*** Records provided ***

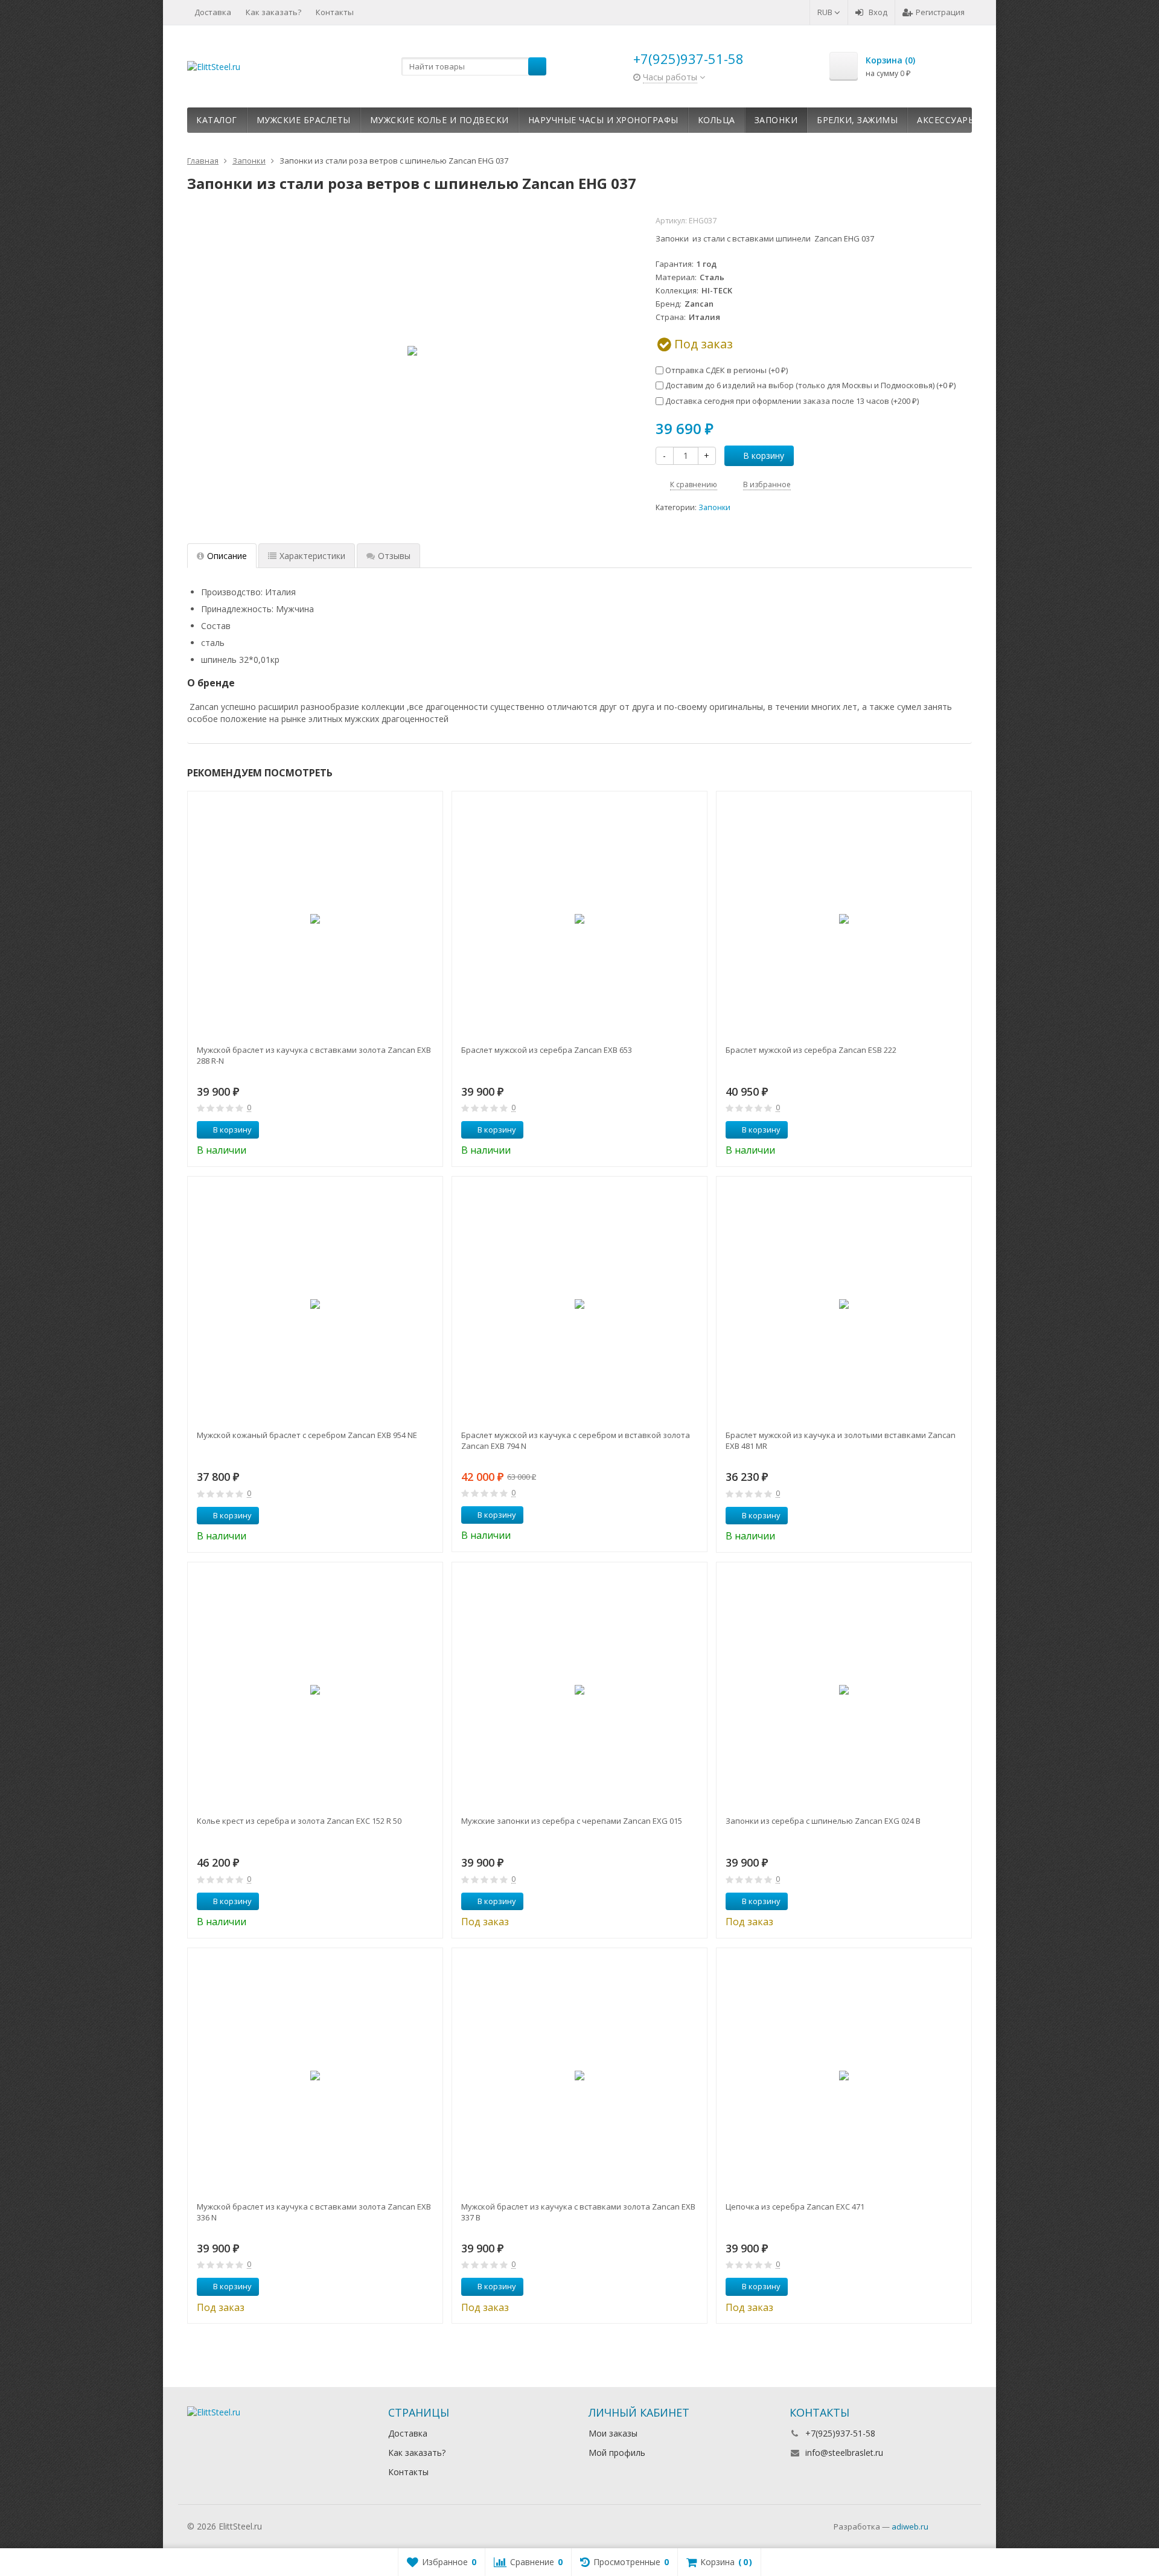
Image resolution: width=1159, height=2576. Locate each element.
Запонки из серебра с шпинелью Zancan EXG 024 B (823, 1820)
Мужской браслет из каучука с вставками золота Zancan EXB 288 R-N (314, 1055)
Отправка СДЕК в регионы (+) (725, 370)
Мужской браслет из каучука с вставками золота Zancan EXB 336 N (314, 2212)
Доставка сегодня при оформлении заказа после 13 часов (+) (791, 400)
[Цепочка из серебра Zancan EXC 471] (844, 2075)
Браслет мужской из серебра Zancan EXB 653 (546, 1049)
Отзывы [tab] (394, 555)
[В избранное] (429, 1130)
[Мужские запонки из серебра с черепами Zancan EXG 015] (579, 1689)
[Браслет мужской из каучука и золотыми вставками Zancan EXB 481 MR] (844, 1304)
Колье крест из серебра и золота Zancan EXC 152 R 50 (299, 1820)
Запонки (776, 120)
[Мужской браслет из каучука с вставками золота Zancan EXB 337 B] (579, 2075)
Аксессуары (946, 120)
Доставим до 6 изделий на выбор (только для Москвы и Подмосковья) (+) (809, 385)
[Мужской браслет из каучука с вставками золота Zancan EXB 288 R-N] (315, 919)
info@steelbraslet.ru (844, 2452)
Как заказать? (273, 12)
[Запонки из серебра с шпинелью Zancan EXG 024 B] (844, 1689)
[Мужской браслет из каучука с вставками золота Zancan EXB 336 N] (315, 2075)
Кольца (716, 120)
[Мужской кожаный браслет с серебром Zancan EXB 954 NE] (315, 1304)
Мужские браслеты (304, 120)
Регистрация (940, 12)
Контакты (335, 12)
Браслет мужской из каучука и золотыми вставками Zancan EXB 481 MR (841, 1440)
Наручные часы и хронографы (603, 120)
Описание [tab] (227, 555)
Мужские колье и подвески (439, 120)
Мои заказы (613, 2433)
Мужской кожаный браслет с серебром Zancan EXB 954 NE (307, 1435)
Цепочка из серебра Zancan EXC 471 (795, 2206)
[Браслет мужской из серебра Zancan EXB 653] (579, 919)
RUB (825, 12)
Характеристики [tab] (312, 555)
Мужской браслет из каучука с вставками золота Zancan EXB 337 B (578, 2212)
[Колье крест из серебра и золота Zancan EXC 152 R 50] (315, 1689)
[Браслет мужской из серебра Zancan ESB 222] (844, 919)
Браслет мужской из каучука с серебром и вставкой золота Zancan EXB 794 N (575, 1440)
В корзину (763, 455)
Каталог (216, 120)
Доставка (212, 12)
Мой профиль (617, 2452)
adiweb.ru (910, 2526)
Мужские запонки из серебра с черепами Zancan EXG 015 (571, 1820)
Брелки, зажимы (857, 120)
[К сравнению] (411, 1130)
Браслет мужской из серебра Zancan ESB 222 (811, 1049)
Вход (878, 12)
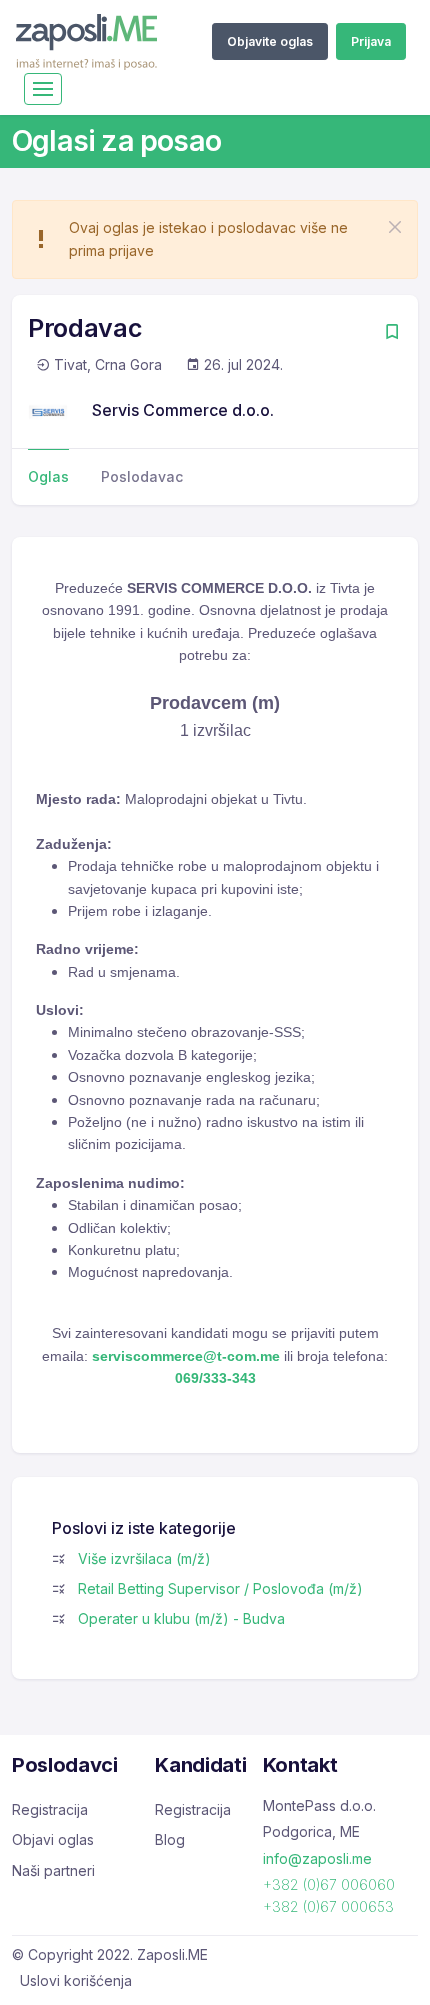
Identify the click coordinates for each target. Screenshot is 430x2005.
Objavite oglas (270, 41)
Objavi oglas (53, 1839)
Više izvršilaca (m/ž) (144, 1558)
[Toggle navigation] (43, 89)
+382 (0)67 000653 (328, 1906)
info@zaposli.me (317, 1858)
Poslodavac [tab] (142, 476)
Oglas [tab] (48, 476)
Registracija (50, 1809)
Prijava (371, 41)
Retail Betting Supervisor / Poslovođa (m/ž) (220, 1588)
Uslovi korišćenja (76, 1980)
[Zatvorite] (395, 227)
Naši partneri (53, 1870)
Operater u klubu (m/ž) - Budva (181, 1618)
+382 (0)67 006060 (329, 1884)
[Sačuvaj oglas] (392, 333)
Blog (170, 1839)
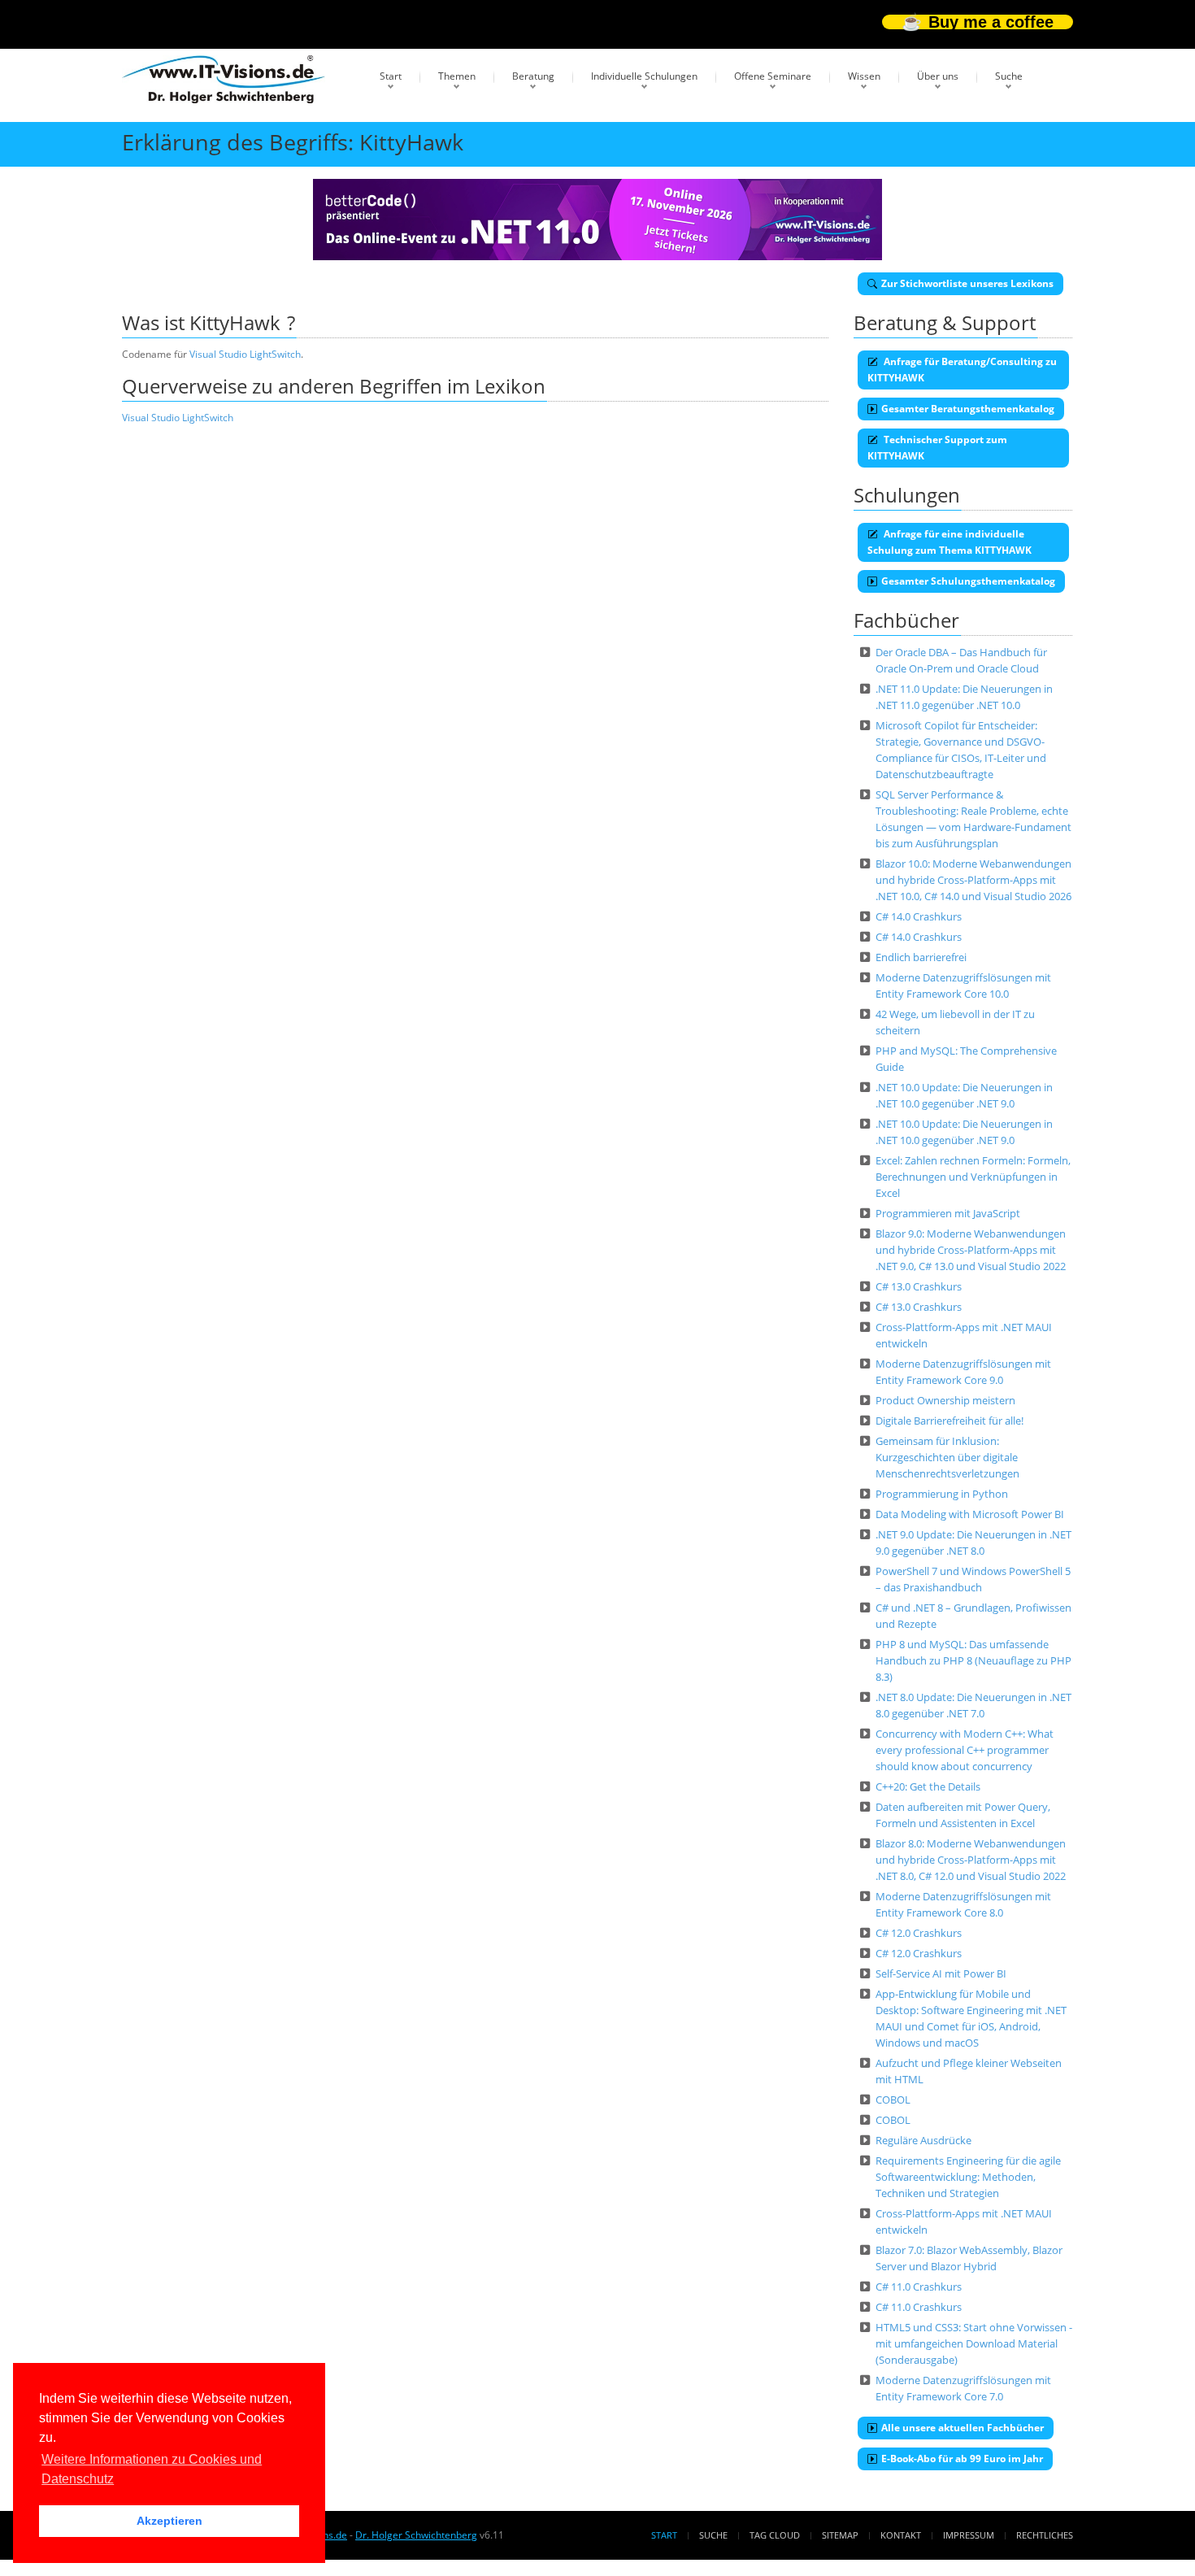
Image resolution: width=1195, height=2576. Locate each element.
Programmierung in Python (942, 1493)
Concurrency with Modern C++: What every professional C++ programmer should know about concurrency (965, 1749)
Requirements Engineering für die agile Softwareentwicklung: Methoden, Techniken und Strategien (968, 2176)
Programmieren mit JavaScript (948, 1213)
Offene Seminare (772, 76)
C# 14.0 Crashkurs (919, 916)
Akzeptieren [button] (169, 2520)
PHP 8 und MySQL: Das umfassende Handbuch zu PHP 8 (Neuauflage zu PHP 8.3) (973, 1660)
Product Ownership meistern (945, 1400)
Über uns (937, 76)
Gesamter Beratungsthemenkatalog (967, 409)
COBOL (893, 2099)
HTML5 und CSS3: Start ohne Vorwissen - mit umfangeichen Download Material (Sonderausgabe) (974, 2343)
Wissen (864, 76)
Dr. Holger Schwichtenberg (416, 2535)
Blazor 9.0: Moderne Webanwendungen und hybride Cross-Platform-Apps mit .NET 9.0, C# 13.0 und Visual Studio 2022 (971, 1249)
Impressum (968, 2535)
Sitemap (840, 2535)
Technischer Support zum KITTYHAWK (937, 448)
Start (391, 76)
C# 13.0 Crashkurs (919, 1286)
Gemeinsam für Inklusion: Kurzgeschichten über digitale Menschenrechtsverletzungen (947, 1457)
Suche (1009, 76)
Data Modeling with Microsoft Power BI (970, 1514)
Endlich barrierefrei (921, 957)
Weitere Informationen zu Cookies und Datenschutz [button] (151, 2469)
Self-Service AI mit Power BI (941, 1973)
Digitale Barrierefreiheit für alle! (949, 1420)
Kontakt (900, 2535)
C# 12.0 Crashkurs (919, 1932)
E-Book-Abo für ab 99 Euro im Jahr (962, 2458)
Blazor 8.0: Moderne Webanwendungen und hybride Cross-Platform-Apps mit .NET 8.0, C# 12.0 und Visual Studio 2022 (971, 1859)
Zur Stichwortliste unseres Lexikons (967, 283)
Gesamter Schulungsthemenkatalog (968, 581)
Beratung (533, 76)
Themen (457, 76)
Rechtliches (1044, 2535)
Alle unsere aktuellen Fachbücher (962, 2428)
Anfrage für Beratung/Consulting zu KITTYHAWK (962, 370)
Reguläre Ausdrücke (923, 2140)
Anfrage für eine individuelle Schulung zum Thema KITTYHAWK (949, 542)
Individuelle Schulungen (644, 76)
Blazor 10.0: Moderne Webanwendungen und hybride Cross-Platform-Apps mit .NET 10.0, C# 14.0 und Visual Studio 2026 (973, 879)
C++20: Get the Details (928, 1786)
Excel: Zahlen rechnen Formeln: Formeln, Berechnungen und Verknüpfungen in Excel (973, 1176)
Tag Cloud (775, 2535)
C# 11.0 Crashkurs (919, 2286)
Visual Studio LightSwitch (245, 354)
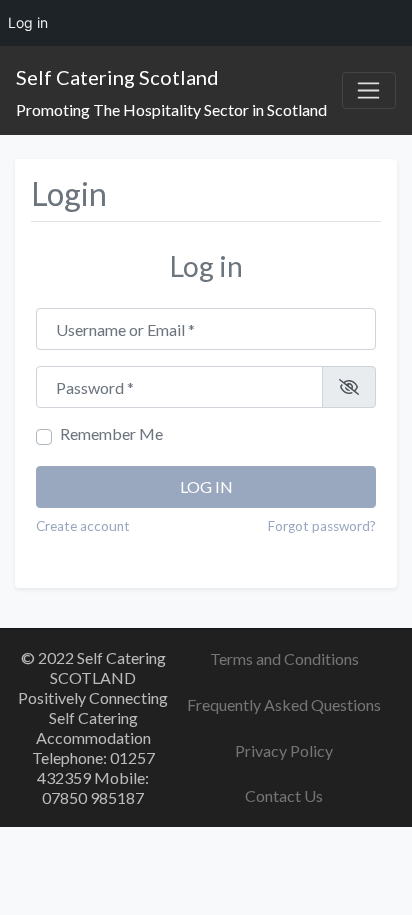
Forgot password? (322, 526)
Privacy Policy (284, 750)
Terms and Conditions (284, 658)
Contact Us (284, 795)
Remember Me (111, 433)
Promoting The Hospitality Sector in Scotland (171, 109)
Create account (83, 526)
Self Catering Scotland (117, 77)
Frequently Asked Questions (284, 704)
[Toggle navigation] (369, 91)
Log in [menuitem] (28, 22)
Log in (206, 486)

*** End of Records provided ***

§ Activity
No picture is to be printed. Output exactly the lines above from the line containing "adiweb.ru (910, 2526)" through the line containing "Prijava (371, 41)".

§ Solution to this problem
adiweb.ru (910, 2526)
Мужские запонки из серебра с черепами Zancan EXG 015 (571, 1820)
Брелки, зажимы (857, 120)
[К сравнению] (411, 1130)
Браслет мужской из серебра Zancan ESB 222 (811, 1049)
Вход (878, 12)
Identify the click coordinates for each target. Screenshot is 430x2005.
Objavite oglas (270, 41)
Objavi oglas (53, 1839)
Više izvršilaca (m/ž) (144, 1558)
[Toggle navigation] (43, 89)
+382 (0)67 000653 (328, 1906)
info@zaposli.me (317, 1858)
Poslodavac [tab] (142, 476)
Oglas [tab] (48, 476)
Registracija (50, 1809)
Prijava (371, 41)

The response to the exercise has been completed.